***** SOURCE MATERIAL

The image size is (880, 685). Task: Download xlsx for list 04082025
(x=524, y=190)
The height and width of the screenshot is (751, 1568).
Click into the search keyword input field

**********
***** SOURCE MATERIAL

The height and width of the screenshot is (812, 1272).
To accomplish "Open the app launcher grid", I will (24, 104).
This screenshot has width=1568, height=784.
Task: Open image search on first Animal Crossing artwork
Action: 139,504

**********

| PROMPT |
Beginning at the line above with "The image size" and finishing at the line with "Click into the search keyword input field", return each line exactly and return nothing else.

| RESULT OF THE EXERCISE |
The image size is (880, 685). Task: Download xlsx for list 04082025
(x=524, y=190)
The height and width of the screenshot is (751, 1568).
Click into the search keyword input field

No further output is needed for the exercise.